Conference Proceeding

Prevalence and factors associated with hepatitis B and C infection in persons living with HIV enrolled in care in Rwanda

Dr. Justine Umutesi,
University of Rwanda, Rwanda

Hepatitis B (HBV) and C (HCV) are important causes of morbidity and mortality in people living with human immunodeficiency virus (PLHIV).

Ms. Justine Umutesi is presently pursuing her Masters in field of Epidemiology and Laboratory Management at University of Rwanda. She completed her Bachelor’s Degree in Public Health at Saint Josephs University. She has membership in many professional bodies such as Member of Association of Nurses in AIDS care, Akron/Ohio. Member and secretary of Alumni Network of Field Epidemiologist of Rwanda. Her key qualifications are Field epidemiologist, Academic degree in public health, Academic Degree in Mid-Wifely etc.
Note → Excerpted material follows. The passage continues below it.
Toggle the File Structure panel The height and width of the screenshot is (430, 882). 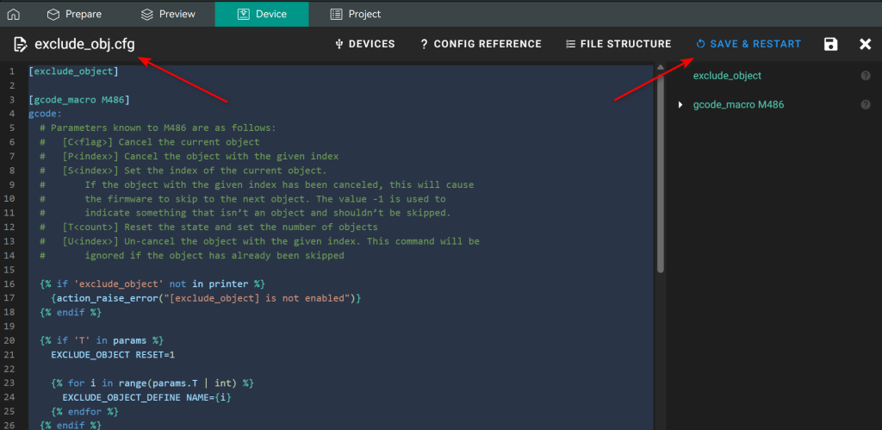click(x=618, y=44)
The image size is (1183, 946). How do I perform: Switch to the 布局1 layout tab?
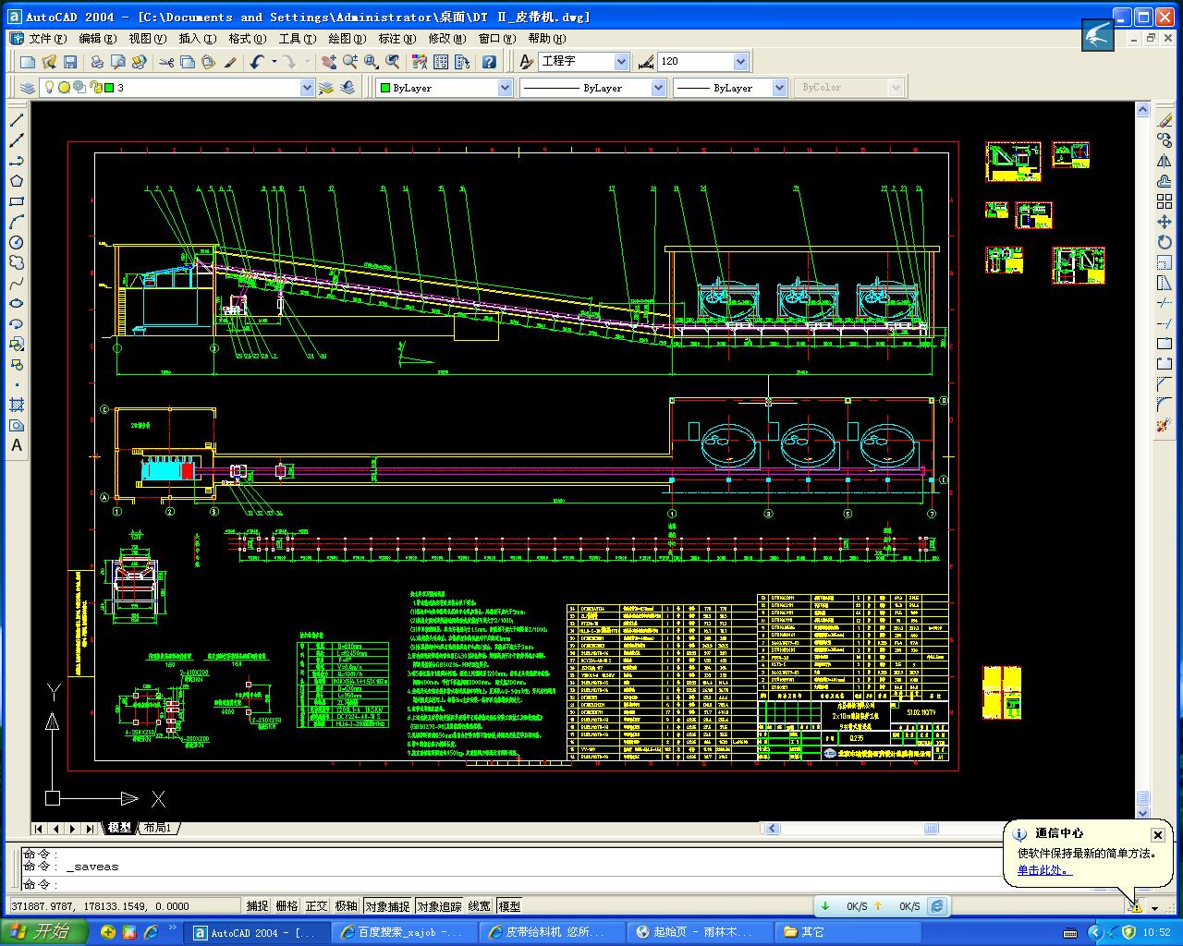coord(157,828)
Background: Hepatitis B (HBV) and C (HCV) are important causes of morbidity and mortality in people living with human immunodeficiency virus (PLHIV). However the burden of these co-infections in Rwanda is still unclear. We estimated the prevalence of the hepatitis B surface antigen (HBsAg) and hepatitis C antibody (HCVAb) among PLHIV in Rwanda and identified factors associated with infection.
Methods: Between January 2016 and June 2016, systematic screening for HBsAg and HCVAb was performed in PLHIV enrolled at public and private HIV facilities across Rwanda; 117,258 individuals were reached, 65% of total PLHIV enrolled to care. Results were analyzed to determine marker prevalence overall and by demographic factors. Multivariate logistic regression models were performed, applying survey weighting to ensure representative estimates. Odds ratios (ORs) were used as the measure of association and were considered significant at p<0.05.
Results: Overall, the prevalence of HBsAg and HCVAb was 4.3% (95%CI 4.2-4.4) and 4.6% (95%CI 4.5-4.7) respectively; 182 (0.2%) HIV+ individuals were co-infected with HBsAg and HCVAb. Prevalence was higher in males (HBsAg, 5.4% [5.1-5.6] vs. 3.7% [3.5-3.8]; HCVAb, 5.0% [4.8-5.2] vs. 4.4% [4.3-4.6]) and increased with age; HCVAb prevalence was dramatically higher in people aged ≥65 years (17.8% [16.4-19.2]). In multivariate analysis, male gender (1.47 [1.20-1.80]) was associated with HBsAg positivity; being <15 years was protective against HBsAg (0.42 [0.23-0.75], ref. age 35-44). For HCVAb, older age was associated with positivity (age 45-54, 1.25 [1.01-1.54]; age 55-64, 2.46 [1.96-3.10]; age ≥65, 5.49 [3.85-7.83]) and younger age was protective (age <15, 0.39 [0.23-0.67]; age 15-24, 0.46 [0.26-0.81]). Compared with living in Kigali, living in the Western province was associated with lower odds of HCVAb (0.77 [0.60-1.00]).
Conclusion: HBV and HCV co-infections are common in PLHIV in Rwanda. It is important that viral hepatitis prevention and treatment activities are scaled-up to control further transmission and reduce the burden in PLHIV. Special efforts should be made to conduct targeted screening of males and the older population. Further assessment is required to determine rates of HBV and HCV chronicity among PLHIV and to outline strategies to link individuals to care.